ACTIVITY — The records come next. Copy all of them exactly.

GIVEN DATA —
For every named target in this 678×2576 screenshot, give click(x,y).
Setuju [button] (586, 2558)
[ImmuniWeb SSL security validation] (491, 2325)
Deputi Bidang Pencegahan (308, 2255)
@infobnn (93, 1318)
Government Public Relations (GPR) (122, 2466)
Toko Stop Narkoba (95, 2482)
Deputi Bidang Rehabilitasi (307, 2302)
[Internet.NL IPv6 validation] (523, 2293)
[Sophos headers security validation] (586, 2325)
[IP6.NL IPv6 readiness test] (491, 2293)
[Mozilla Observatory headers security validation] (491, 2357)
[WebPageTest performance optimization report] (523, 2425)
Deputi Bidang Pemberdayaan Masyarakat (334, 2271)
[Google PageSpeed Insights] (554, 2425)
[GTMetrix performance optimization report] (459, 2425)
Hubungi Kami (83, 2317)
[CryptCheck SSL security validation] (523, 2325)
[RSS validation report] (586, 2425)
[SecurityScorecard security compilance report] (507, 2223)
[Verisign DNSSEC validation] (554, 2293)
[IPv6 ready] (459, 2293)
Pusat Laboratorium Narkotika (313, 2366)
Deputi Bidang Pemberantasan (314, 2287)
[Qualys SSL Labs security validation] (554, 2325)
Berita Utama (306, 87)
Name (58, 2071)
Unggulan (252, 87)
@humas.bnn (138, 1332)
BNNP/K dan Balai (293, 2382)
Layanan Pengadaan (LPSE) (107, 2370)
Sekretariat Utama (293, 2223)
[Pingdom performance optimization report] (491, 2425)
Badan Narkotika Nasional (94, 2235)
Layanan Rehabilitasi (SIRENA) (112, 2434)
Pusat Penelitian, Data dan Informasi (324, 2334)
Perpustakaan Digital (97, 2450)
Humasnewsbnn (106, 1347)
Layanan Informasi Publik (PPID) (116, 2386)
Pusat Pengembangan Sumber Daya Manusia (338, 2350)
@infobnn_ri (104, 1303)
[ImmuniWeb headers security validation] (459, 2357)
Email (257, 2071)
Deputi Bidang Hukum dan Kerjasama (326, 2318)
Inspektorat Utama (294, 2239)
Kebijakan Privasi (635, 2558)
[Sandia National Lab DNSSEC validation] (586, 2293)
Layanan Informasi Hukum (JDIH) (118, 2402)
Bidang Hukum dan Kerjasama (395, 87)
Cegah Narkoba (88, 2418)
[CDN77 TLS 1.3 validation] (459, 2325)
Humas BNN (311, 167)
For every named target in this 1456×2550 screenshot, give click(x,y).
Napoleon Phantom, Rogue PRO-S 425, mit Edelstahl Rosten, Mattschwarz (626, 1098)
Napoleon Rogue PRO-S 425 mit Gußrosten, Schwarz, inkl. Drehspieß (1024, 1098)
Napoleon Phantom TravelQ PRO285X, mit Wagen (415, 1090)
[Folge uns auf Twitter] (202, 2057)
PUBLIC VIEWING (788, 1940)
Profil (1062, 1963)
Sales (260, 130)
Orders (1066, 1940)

FINISHED EXERCISE —
For every named target in this 678×2576 screenshot, give click(x,y).
Setuju [button] (586, 2558)
[ImmuniWeb SSL security validation] (491, 2325)
Deputi Bidang Pencegahan (308, 2255)
@infobnn (93, 1318)
Government Public Relations (GPR) (122, 2466)
Toko Stop Narkoba (95, 2482)
Deputi Bidang Rehabilitasi (307, 2302)
[Internet.NL IPv6 validation] (523, 2293)
[Sophos headers security validation] (586, 2325)
[IP6.NL IPv6 readiness test] (491, 2293)
[Mozilla Observatory headers security validation] (491, 2357)
[WebPageTest performance optimization report] (523, 2425)
Deputi Bidang Pemberdayaan Masyarakat (334, 2271)
[Google PageSpeed Insights] (554, 2425)
[GTMetrix performance optimization report] (459, 2425)
Hubungi Kami (83, 2317)
[CryptCheck SSL security validation] (523, 2325)
[RSS validation report] (586, 2425)
[SecurityScorecard security compilance report] (507, 2223)
[Verisign DNSSEC validation] (554, 2293)
[IPv6 ready] (459, 2293)
Pusat Laboratorium Narkotika (313, 2366)
Deputi Bidang Pemberantasan (314, 2287)
[Qualys SSL Labs security validation] (554, 2325)
Berita Utama (306, 87)
Name (58, 2071)
Unggulan (252, 87)
@humas.bnn (138, 1332)
BNNP/K dan Balai (293, 2382)
Layanan Pengadaan (LPSE) (107, 2370)
Sekretariat Utama (293, 2223)
[Pingdom performance optimization report] (491, 2425)
Badan Narkotika Nasional (94, 2235)
Layanan Rehabilitasi (SIRENA) (112, 2434)
Pusat Penelitian, Data dan Informasi (324, 2334)
Perpustakaan Digital (97, 2450)
Humasnewsbnn (106, 1347)
Layanan Informasi Publik (PPID) (116, 2386)
Pusat Pengembangan Sumber Daya Manusia (338, 2350)
@infobnn_ri (104, 1303)
[ImmuniWeb headers security validation] (459, 2357)
Email (257, 2071)
Deputi Bidang Hukum dan Kerjasama (326, 2318)
Inspektorat Utama (294, 2239)
Kebijakan Privasi (635, 2558)
[Sandia National Lab DNSSEC validation] (586, 2293)
Layanan Informasi Hukum (JDIH) (118, 2402)
Bidang Hukum dan Kerjasama (395, 87)
Cegah Narkoba (88, 2418)
[CDN77 TLS 1.3 validation] (459, 2325)
Humas BNN (311, 167)
For every named target in this 1456×2550 screenshot, give click(x,y).
Napoleon Phantom, Rogue PRO-S 425, mit Edelstahl Rosten, Mattschwarz (626, 1098)
Napoleon Rogue PRO-S 425 mit Gußrosten, Schwarz, inkl. Drehspieß (1024, 1098)
Napoleon Phantom TravelQ PRO285X, mit Wagen (415, 1090)
[Folge uns auf Twitter] (202, 2057)
PUBLIC VIEWING (788, 1940)
Profil (1062, 1963)
Sales (260, 130)
Orders (1066, 1940)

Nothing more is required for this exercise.